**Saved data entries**
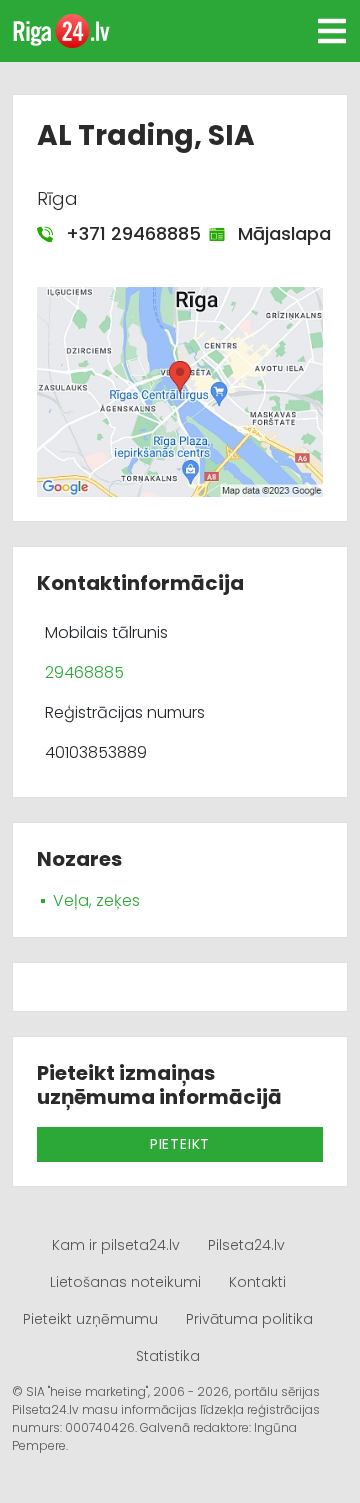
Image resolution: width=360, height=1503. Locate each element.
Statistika (168, 1356)
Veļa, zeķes (96, 900)
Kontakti (257, 1282)
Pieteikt (180, 1144)
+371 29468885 (123, 233)
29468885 (84, 672)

**WHAT IS EXPECTED**
Please copy the data shown above precisely, leaving the images out.

**RESULT OF THIS TASK**
Image resolution: width=360, height=1503. Locate each element.
Statistika (168, 1356)
Veļa, zeķes (96, 900)
Kontakti (257, 1282)
Pieteikt (180, 1144)
+371 29468885 (123, 233)
29468885 (84, 672)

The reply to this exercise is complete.